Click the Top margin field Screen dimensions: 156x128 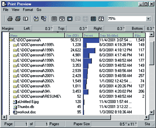click(x=77, y=28)
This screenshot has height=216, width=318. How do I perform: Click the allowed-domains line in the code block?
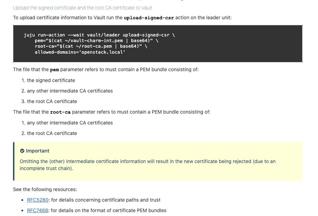coord(80,52)
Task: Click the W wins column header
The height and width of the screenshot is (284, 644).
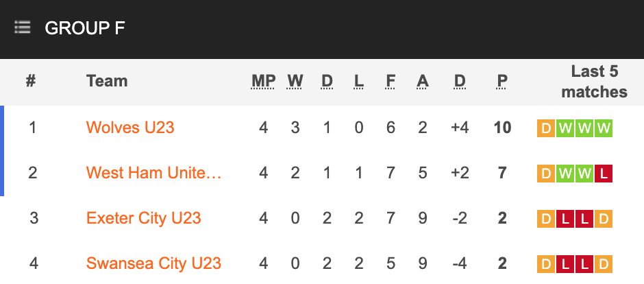Action: (295, 82)
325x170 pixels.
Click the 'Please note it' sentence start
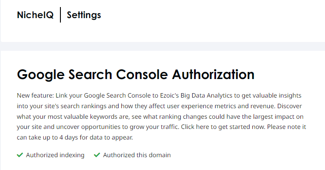tap(287, 127)
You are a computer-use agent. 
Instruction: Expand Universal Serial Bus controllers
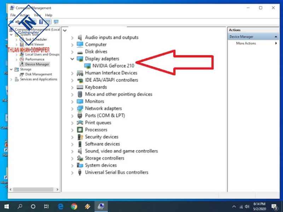[73, 172]
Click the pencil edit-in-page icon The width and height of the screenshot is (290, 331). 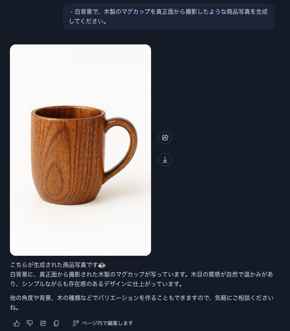point(76,323)
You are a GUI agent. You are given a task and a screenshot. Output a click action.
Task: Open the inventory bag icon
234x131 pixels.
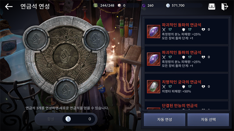[211, 6]
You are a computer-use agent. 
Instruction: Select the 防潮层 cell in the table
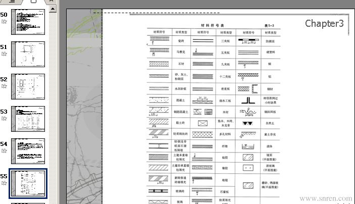[271, 39]
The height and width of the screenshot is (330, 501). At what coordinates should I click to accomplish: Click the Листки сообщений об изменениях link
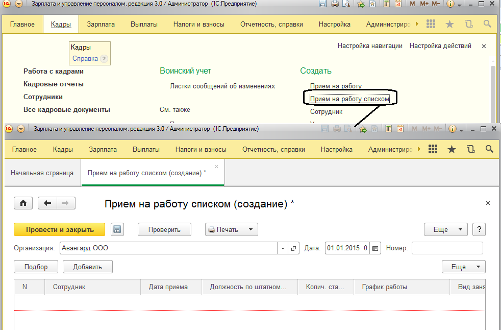[x=222, y=86]
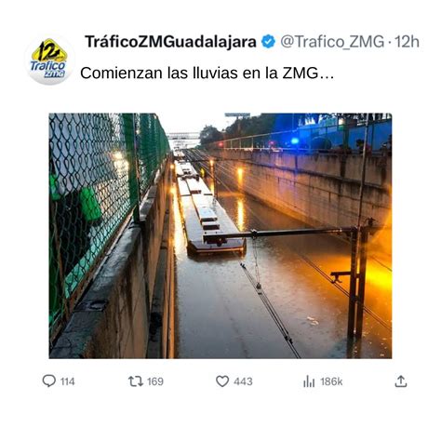Retweet using the retweet arrows icon
The image size is (441, 441).
136,381
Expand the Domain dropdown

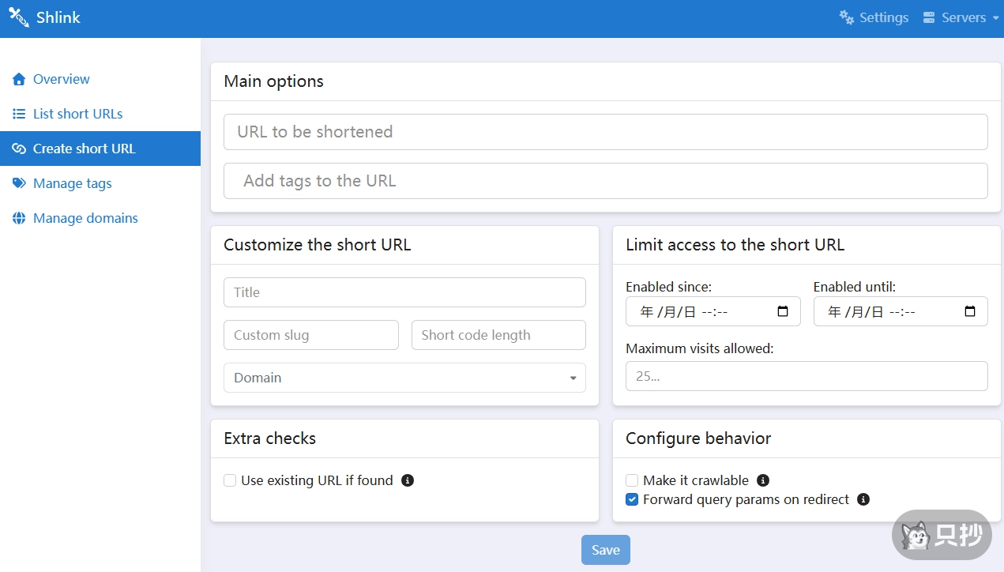tap(404, 378)
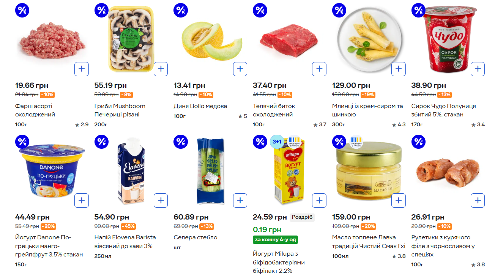Viewport: 495px width, 277px height.
Task: Select the discount badge on Диня Bollo медова
Action: [x=180, y=10]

--- --- ---

= DIRECTIONS FOR THIS TASK =
Every line from the one holding "Task: Open the inventory bag icon" through the end of the records above must be reproduced verbatim, pictures excepted.

= EXERCISE RESULT =
Task: Open the inventory bag icon
234x131 pixels.
[211, 6]
You are a computer-use agent. 
Instruction: Select the 防潮层 cell in the table
[271, 39]
The height and width of the screenshot is (330, 501). At what coordinates should I click to accomplish: Click the Листки сообщений об изменениях link
[x=222, y=86]
Retweet using the retweet arrows icon
The image size is (441, 441).
136,381
Expand the Domain dropdown

tap(404, 378)
Viewport: 495px width, 277px height.
Task: Select the discount badge on Диня Bollo медова
Action: [x=180, y=10]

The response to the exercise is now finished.